EXERCISE DESCRIPTION:
Copy every item below line for line, keeping each character unchanged.

start RECORDS TO USE

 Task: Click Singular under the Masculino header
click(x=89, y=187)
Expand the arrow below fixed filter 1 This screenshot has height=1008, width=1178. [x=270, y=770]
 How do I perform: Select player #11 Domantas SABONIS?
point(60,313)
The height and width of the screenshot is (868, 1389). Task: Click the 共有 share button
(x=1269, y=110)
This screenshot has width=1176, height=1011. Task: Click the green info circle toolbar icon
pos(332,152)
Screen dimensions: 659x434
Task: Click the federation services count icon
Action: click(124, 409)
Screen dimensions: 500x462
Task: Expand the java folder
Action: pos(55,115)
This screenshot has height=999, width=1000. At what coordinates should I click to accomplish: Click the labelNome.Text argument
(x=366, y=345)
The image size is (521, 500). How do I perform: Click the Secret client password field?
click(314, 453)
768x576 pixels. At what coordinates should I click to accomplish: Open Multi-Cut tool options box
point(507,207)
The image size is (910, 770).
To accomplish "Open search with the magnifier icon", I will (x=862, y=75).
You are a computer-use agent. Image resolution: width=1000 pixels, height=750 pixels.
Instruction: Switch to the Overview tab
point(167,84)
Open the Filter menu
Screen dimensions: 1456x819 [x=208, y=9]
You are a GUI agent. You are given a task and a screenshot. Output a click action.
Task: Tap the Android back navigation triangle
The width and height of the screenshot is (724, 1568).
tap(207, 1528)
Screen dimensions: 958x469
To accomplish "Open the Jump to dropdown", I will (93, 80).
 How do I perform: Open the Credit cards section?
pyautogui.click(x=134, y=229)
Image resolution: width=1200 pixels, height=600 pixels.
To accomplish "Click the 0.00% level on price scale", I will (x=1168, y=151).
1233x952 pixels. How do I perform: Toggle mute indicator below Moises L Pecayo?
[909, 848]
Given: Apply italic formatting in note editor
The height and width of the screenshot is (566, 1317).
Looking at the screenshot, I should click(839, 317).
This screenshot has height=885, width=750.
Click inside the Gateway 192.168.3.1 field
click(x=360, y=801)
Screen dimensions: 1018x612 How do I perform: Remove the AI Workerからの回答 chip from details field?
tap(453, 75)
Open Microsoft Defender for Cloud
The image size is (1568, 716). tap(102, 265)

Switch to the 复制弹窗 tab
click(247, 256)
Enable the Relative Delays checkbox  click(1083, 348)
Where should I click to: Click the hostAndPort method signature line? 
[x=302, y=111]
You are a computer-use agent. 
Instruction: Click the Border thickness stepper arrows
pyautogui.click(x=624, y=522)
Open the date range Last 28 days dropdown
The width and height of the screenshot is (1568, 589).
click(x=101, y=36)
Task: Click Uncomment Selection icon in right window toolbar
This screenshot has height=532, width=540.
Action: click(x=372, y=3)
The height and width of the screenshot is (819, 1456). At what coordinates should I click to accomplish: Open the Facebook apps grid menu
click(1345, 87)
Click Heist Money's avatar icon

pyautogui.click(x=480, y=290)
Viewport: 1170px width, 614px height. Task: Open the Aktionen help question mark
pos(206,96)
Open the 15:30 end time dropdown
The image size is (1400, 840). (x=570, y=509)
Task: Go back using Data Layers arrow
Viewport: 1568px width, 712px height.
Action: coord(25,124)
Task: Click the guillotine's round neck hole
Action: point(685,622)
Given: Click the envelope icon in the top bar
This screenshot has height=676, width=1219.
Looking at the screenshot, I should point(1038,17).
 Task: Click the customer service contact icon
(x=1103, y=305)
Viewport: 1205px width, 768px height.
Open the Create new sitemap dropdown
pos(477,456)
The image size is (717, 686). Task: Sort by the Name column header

end RECORDS TO USE

EXERCISE RESPONSE:
 Task: Click Singular under the Masculino header
click(x=89, y=187)
Expand the arrow below fixed filter 1 This screenshot has height=1008, width=1178. [x=270, y=770]
 How do I perform: Select player #11 Domantas SABONIS?
point(60,313)
The height and width of the screenshot is (868, 1389). Task: Click the 共有 share button
(x=1269, y=110)
This screenshot has width=1176, height=1011. Task: Click the green info circle toolbar icon
pos(332,152)
Screen dimensions: 659x434
Task: Click the federation services count icon
Action: click(124, 409)
Screen dimensions: 500x462
Task: Expand the java folder
Action: pos(55,115)
This screenshot has height=999, width=1000. At what coordinates should I click to accomplish: Click the labelNome.Text argument
(x=366, y=345)
The image size is (521, 500). How do I perform: Click the Secret client password field?
click(314, 453)
768x576 pixels. At what coordinates should I click to accomplish: Open Multi-Cut tool options box
point(507,207)
The image size is (910, 770).
To accomplish "Open search with the magnifier icon", I will (x=862, y=75).
You are a computer-use agent. Image resolution: width=1000 pixels, height=750 pixels.
Instruction: Switch to the Overview tab
point(167,84)
Open the Filter menu
Screen dimensions: 1456x819 [x=208, y=9]
You are a GUI agent. You are given a task and a screenshot. Output a click action.
Task: Tap the Android back navigation triangle
The width and height of the screenshot is (724, 1568).
tap(207, 1528)
Screen dimensions: 958x469
To accomplish "Open the Jump to dropdown", I will (93, 80).
 How do I perform: Open the Credit cards section?
pyautogui.click(x=134, y=229)
Image resolution: width=1200 pixels, height=600 pixels.
To accomplish "Click the 0.00% level on price scale", I will (x=1168, y=151).
1233x952 pixels. How do I perform: Toggle mute indicator below Moises L Pecayo?
[909, 848]
Given: Apply italic formatting in note editor
The height and width of the screenshot is (566, 1317).
Looking at the screenshot, I should click(839, 317).
This screenshot has height=885, width=750.
Click inside the Gateway 192.168.3.1 field
click(x=360, y=801)
Screen dimensions: 1018x612 How do I perform: Remove the AI Workerからの回答 chip from details field?
tap(453, 75)
Open Microsoft Defender for Cloud
The image size is (1568, 716). tap(102, 265)

Switch to the 复制弹窗 tab
click(247, 256)
Enable the Relative Delays checkbox  click(1083, 348)
Where should I click to: Click the hostAndPort method signature line? 
[x=302, y=111]
You are a computer-use agent. 
Instruction: Click the Border thickness stepper arrows
pyautogui.click(x=624, y=522)
Open the date range Last 28 days dropdown
The width and height of the screenshot is (1568, 589).
click(x=101, y=36)
Task: Click Uncomment Selection icon in right window toolbar
This screenshot has height=532, width=540.
Action: click(x=372, y=3)
The height and width of the screenshot is (819, 1456). At what coordinates should I click to accomplish: Open the Facebook apps grid menu
click(1345, 87)
Click Heist Money's avatar icon

pyautogui.click(x=480, y=290)
Viewport: 1170px width, 614px height. Task: Open the Aktionen help question mark
pos(206,96)
Open the 15:30 end time dropdown
The image size is (1400, 840). (x=570, y=509)
Task: Go back using Data Layers arrow
Viewport: 1568px width, 712px height.
Action: coord(25,124)
Task: Click the guillotine's round neck hole
Action: point(685,622)
Given: Click the envelope icon in the top bar
This screenshot has height=676, width=1219.
Looking at the screenshot, I should point(1038,17).
 Task: Click the customer service contact icon
(x=1103, y=305)
Viewport: 1205px width, 768px height.
Open the Create new sitemap dropdown
pos(477,456)
The image size is (717, 686). Task: Sort by the Name column header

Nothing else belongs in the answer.